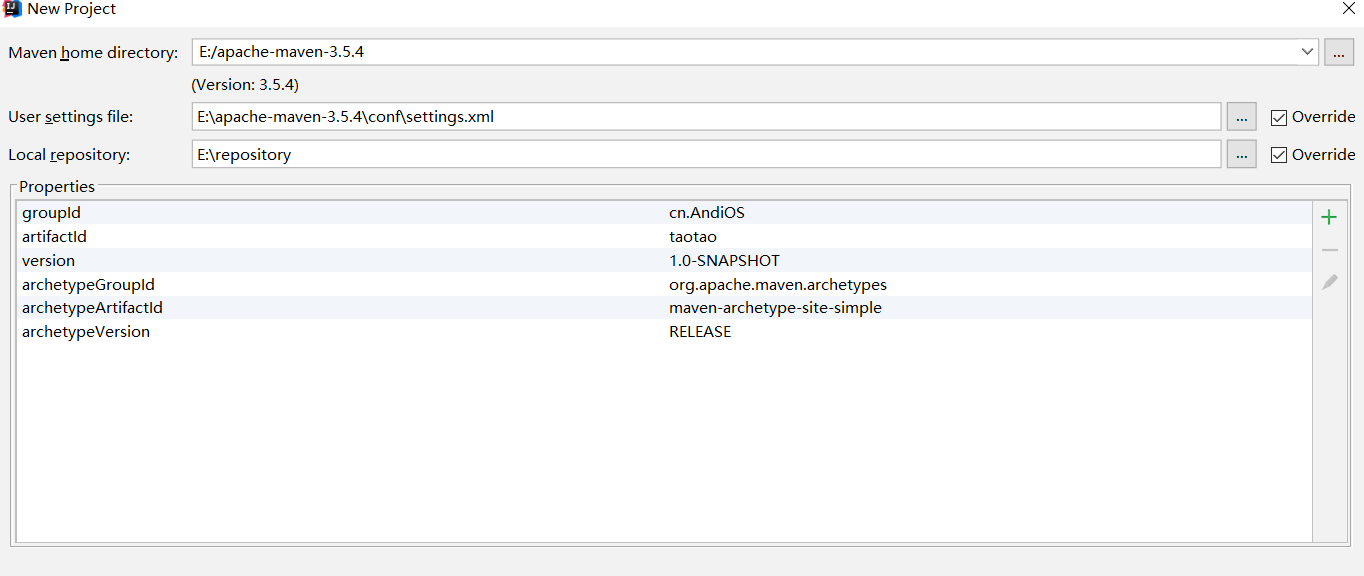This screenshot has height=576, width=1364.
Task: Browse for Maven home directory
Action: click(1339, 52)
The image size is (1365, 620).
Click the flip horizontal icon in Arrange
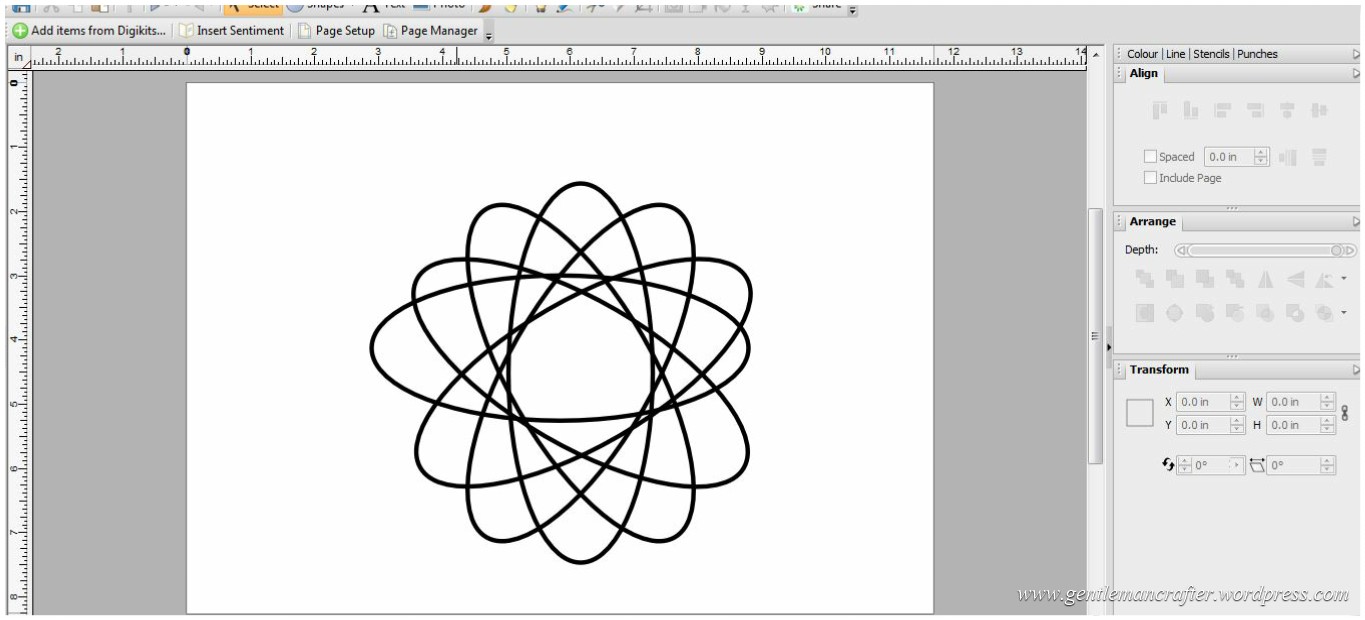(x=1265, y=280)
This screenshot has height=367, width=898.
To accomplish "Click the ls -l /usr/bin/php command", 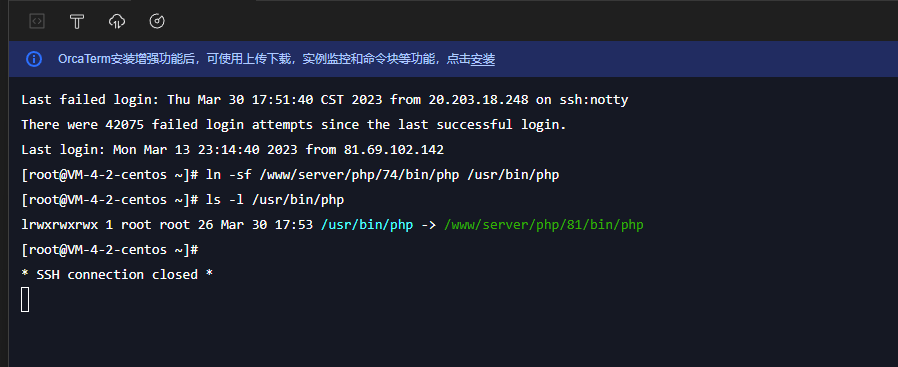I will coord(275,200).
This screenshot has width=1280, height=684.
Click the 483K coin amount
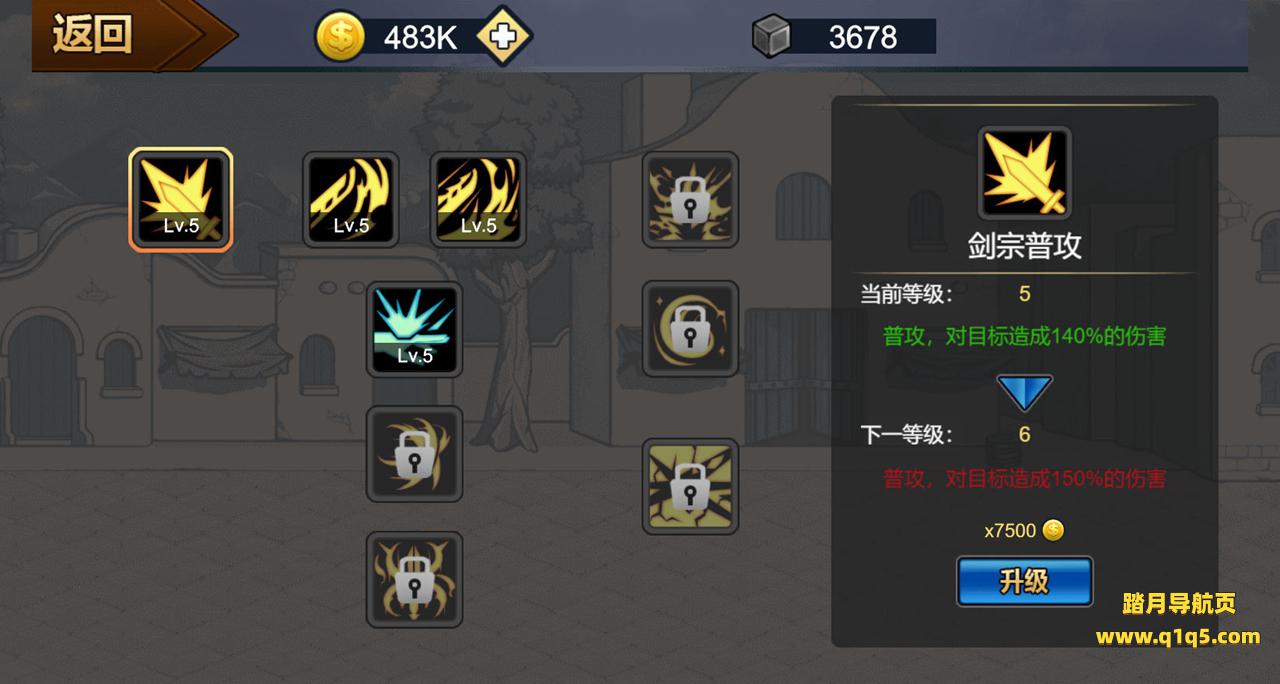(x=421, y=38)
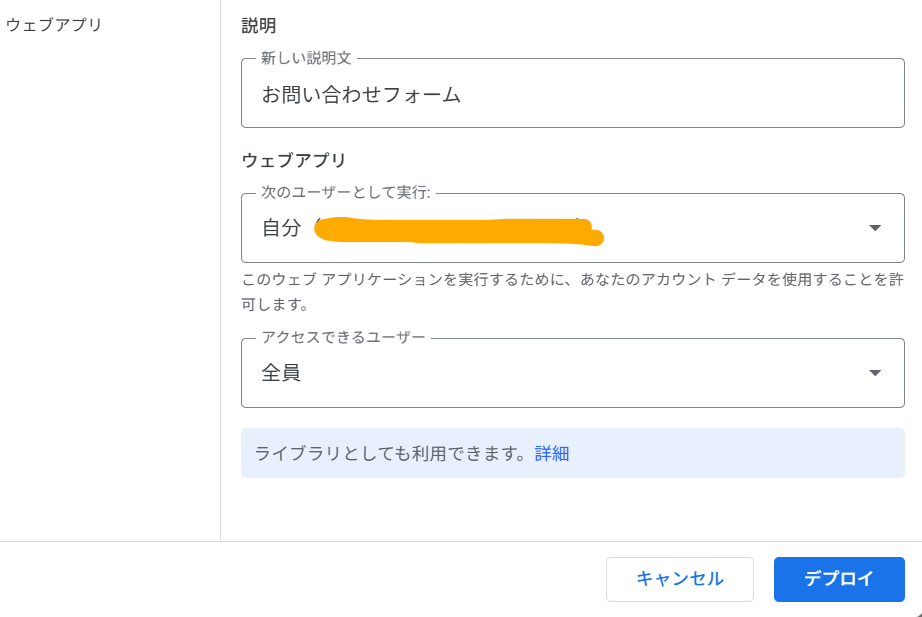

::::::

Activity:
No pictures belong in the copy. Return exactly the lines from the line containing "This screenshot has width=1280, height=684." through the last line of the listing.

Solution to the problem:
This screenshot has width=1280, height=684.
Click the 483K coin amount
(x=421, y=38)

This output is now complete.